When we last left the European Union's growth and stability pact in the fall, it had been scuttled for both economic and ;political reasons. The economic reason was that the pact did not make a whole lot of economic sense in a world with a continent-wide monetary policy combined with business cycles; the political reason was that France and Germany were violating the Maastricht criteria of keeping their budget deficit within three percent of their GDP, and the EU finance ministers refused to sanction either country

Inexplicably, the European Commission then decided to sue France and Germany in the European Court of Justice. This was inexplicable because the Commission was guaranteed to lose either way. If the ECJ ruled against the Commission, then it undercut the power of the EU's principal policymaking body. If they won, they'd be in the awkward and intractable position of trying to force the two largest EU states into compliance -- a highly unlikely outcome.

The Economist catches up with what's happened since the fall:

The commission won that procedural battle—the European Court of Justice ruled in July that finance ministers could not suspend the pact at their own convenience—but it has now conceded the war. On Friday September 3rd Romano Prodi, outgoing president of the commission, and Joaquín Almunia, the EU’s commissioner for monetary affairs, announced their proposals for a reformed pact that will be economically literate and politically feasible, albeit legally feeble....

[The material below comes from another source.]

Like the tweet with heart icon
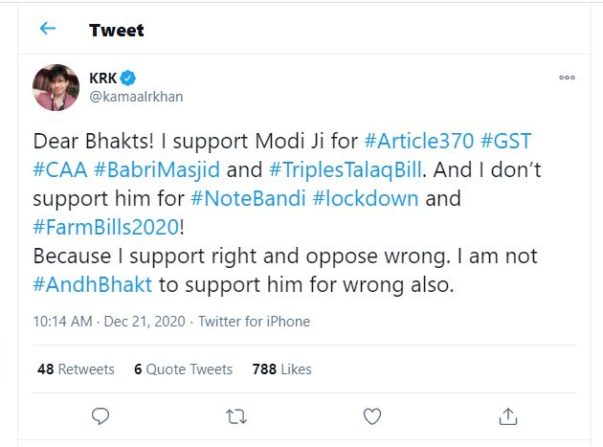 (x=371, y=415)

The single currency’s fiscal rules are meant to ensure that all members maintain sustainable public finances. But sustainability is a complex issue. The old pact tried, in effect, to reduce fiscal prudence to a single number (3%) for a single variable (the annual budget deficit). The new proposals, by contrast, look at the public finances in the round. They take account of where a country stands in its economic cycle and how much debt it carries, as well as how big a deficit it runs in any given year. The new version of the pact sacrifices the legal virtues of clarity and predictability—everyone knew what the old pact meant and where they stood in relation to it. But in doing so, it sheds the old pact’s economic clumsiness and perversity....

The commission also wants to shift its focus from the size of a country’s deficit to the sustainability of its debts. Italy, for example, is bearing a debt burden worth more than 106% of its annual output. In July, its sovereign credit rating was downgraded. Its finance minister had resigned a few days before, remarking that “it is difficult to manage the world’s third-biggest debt pile without being its third-biggest economy.” And yet Italy escaped censure under the old stability pact, because its annual budget deficit remained within 3% until this year. By resorting to ad hoc measures, such as privatisations and tax amnesties, it sidestepped the stability pact without ever addressing the underlying weakness of its finances.

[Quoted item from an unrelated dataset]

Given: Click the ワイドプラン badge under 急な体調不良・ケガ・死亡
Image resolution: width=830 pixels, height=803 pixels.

How much debt is too much? The commission will work on the loose presumption that debts should be below 60% of GDP, or headed in that direction. But again, it will not be able to rely on a single number. Some countries can sustain a higher debt ratio than others because they have a higher underlying rate of growth, for example; and some countries’ finances are in worse shape than they seem because of the future cost of pensions that have yet to appear on their balance sheet. The commission’s judgment will always be open to question, critics of the proposals say; indebted governments will always find some factor the commission has overlooked. Maybe so. But at least the new fiscal framework forces the commission and the euro area’s finance ministers to exercise their judgment, rather than relying on an arbitrary rule.

The old pact was politically divisive. Some, such as Mr Prodi himself, thought it stupid. Some thought it sensible but not credible—it threatened countries with fines, but never followed through. Others complained that the threat of punishment was only credible for smaller countries, such as Portugal, not big powerful ones, such as France. The commission hopes its new, revised pact will work by consensus and “peer pressure”. It puts its faith in political persuasion, not quasi-judicial punishments.

So what does this mean for the debate over whether the EU is an international organization or a supanational one? I argued last year that this type of outcome would undercut the supranational line of argumentation. However, because of the underlying problems with the policy that was at issue, this outcome may be overdetermined.

posted by Dan on 09.07.04 at 01:18 AM


Keeping Debt under 60% of GDP sounds like a reasonable place to start, but I assume that PBOs are ignored.

posted by: Joel B. on 09.07.04 at 01:18 AM [permalink]

It shows that the bigger countries can treat it as an international organization while the smaller countries get bullied as if it were a supra-national organization. The stability pact was enforced until Germany and France started violating it.

posted by: Sebastian Holsclaw on 09.07.04 at 01:18 AM [permalink]


posted by: lex on 09.07.04 at 01:18 AM [permalink]

I have a nasty feeling that we're looking at a free rider problem here. Interest rates are set throughout the Eurozone by the European Central Bank. Germany is just one country. France is another. Might one or both of these two feel tempted to spectacularly break out of the fiscal straitjacket of the ECB and only suffer the modest consequences of a tightening of monetary policy that's averaged all over the Eurozone? Or would certain other countries simply walk -- or at least raise hell?